Изменить размер шрифта - +
Она день и ночь сидела у сына в палате, часами не меняя позы, реагируя только на стоны Бори да на приход врача или сестры.

У головы Бори, у его бледного заострившегося лица, сидел большой Борис. С Ольгой они за это время не сказали друг другу ни слова. Когда мальчик первый раз пришёл в себя, он очень обрадовался, увидев отца:

— Ты больше не уйдёшь?

— Никогда, сыночек никогда! — горячо откликнулся Борис. В ту минуту он даже был готов усыновить второго, ещё не родившегося Олиного ребёнка, только бы Боря остался с ним.

Оля терпела присутствие Бориса как необходимость. Всем её существом владело одно желание — любой ценой вырвать сына из рук смерти.

Борис часто тайно разглядывал раздавшуюся в кости, покрупневшую Олю, ее огрубевшее, покрытое коричневыми пятнами лицо, искал в своей душе прежние чувства к ней и не находил их. Перед ним сидела чужая женщина, ее присутствие раздражало его, поднимало в груди тяжелую волну озлобления на весь белый свет. «Все у меня не как у людей. Сын нашелся… горе такое… Я бы ни за что не отдал его, но она отнимет… видно, придется согласиться… а если нет? Нет, нет, я ни за что не отдам его, я буду бороться! Я не виноват, что все годы он рос без меня, не виноват!»

 

Они учились на первом курсе сельскохозяйственного института. Им было по восемнадцать лет.

Стоял серый промозглый день с дождем и ветром. Оля, Борис и еще двое их сокурсников возвращались из института в общежитие. У ворот базара, прямо на асфальте, сидел одноногий старик в ватных штанах и мокрой от дождя грязно-белой сорочке, в длинном вырезе которой синела голая грудь. Рядом с нищим лежала засаленная суконная фуражка. Оля и его товарищи положили в фуражку по монете. У Бориса не было ни копейки. Он на секунду замешкался, а потом снял свою новую стеганку, надел её старику на плечи и пошел прочь. Видно, от растерянности нищий даже не поблагодарил его.

— Дурак! — сказали ему в один голос приятели. — Он же пропойца, этот нищий! Он пропьёт стеганку.

Борис улыбнулся им в ответ. Незаметно для ребят Оля горячо пожала его руку…

 

Ему вспомнился ненастный вечер со снегом и дождём. Они гуляли с Олей по улицам города.

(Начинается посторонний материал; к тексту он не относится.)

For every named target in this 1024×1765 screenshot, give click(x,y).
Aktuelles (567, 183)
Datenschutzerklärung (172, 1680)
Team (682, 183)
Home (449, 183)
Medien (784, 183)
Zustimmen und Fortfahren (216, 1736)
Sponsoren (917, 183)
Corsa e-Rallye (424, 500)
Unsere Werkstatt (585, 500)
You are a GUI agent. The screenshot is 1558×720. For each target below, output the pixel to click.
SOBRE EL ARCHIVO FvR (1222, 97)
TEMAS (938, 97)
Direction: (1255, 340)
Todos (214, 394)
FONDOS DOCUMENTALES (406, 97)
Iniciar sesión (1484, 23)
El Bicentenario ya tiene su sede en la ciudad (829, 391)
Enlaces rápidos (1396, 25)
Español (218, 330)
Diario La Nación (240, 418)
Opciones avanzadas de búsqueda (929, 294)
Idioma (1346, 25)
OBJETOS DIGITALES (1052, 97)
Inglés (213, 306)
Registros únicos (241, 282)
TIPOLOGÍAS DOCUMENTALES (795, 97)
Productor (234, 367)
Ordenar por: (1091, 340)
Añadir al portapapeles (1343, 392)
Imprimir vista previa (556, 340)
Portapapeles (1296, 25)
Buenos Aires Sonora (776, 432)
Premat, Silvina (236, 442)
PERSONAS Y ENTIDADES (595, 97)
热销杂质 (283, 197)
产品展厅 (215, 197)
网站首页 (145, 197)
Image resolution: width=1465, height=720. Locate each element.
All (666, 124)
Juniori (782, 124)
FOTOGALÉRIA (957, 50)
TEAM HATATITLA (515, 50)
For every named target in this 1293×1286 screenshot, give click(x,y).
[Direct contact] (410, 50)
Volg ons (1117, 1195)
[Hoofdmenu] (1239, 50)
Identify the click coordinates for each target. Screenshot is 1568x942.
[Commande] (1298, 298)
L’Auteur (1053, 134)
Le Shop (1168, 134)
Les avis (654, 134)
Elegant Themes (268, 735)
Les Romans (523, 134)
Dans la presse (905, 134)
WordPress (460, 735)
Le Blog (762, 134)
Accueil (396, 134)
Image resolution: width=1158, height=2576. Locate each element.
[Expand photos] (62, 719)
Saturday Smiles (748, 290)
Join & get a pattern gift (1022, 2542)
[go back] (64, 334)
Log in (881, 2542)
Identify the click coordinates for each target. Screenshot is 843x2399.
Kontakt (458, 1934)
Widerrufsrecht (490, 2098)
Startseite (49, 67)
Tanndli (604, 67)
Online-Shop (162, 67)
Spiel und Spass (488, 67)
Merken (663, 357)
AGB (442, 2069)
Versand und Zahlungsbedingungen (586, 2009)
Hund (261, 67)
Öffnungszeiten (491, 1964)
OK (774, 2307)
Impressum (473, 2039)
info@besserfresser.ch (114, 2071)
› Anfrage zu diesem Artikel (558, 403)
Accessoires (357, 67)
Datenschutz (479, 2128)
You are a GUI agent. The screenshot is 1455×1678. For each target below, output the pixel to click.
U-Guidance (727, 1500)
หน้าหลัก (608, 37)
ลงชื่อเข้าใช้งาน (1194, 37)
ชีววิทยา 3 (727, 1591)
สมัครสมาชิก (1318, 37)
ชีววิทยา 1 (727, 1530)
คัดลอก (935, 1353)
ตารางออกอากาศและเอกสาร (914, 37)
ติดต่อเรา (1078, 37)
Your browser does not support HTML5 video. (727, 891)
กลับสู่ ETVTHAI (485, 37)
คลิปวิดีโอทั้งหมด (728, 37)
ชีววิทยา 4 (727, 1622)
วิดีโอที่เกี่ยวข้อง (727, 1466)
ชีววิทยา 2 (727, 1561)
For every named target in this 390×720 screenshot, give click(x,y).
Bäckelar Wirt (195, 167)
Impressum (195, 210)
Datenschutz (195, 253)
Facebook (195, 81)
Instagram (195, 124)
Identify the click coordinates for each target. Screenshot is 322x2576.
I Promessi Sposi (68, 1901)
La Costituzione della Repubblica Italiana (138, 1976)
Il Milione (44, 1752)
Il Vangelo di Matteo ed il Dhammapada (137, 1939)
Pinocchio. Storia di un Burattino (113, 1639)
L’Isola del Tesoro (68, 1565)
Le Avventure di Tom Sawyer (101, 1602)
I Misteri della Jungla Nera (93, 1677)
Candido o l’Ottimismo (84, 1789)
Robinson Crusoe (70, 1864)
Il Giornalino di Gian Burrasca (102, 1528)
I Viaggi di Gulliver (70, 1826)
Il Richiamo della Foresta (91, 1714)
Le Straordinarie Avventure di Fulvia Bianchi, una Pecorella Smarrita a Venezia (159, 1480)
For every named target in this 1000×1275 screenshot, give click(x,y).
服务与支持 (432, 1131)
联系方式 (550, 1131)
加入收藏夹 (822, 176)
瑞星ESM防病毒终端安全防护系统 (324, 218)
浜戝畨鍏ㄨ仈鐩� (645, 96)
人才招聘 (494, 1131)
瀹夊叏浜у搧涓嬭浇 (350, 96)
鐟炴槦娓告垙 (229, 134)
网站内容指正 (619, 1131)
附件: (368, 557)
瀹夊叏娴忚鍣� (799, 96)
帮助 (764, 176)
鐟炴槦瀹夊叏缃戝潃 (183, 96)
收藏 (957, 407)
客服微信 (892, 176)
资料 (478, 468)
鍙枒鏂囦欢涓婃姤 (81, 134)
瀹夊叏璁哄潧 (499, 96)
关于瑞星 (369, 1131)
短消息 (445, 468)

— Сегодня особенный день, подумай, вспомни, — просила Оля.

Они проходили мимо винницы.

— Тогда, может, зайдём, отметим? — усмехнулся Борис.

— Что ты?! — испугалась Оля.

— Недаром тебя на курсе зовут «восемнадцатый век»; винница же пустая. Если юбилейная дата, надо отметить!

— Не смейся.

— Ну, ты как хочешь, а я замёрз, пойду выпью стаканчик. Я сейчас. — Борис вошёл в винницу. Подняв воротник своего лёгкого пальто, спрятав озябшие руки в карманы, Оля осталась ждать его на улице.

Он вернулся, выпив залпом три стакана сухого вина.

— Ну, теперь дело пойдёт веселее. Что сегодня: день рождения твоей бабушки или ты впервые надела туфли на шпильках?

— Какой ты грубый, — вздохнула Оля. — Помнишь, в прошлом году мы возвращались из института, шли через базар, у ворот, прямо на асфальте, сидел одноногий нищий и дрожал от холода, ты снял свою новую стеганку и надел ему на плечи…

— Была такая глупость. Я всю зиму мерз в пиджачке, под майку газетами обворочивался.

— Глупость? — удивилась Оля. — У тебя в тот миг были такие глаза, такие глаза, как у святого!

— Прямо Христос, — рассмеялся Борис. — Но все-таки почему этот день для тебя единственный и неповторимый?

— Ты не догадался, — Оля отвела со лба вьющуюся прядь и сжала виски, — ты ничего не понял?

«Она же любит меня! Любит… Вот почему ведёт себя так странно — молчит, вздыхает… Дурак, как я раньше не догадался!» Он остановился и крепко обнял Олю, пытаясь её поцеловать.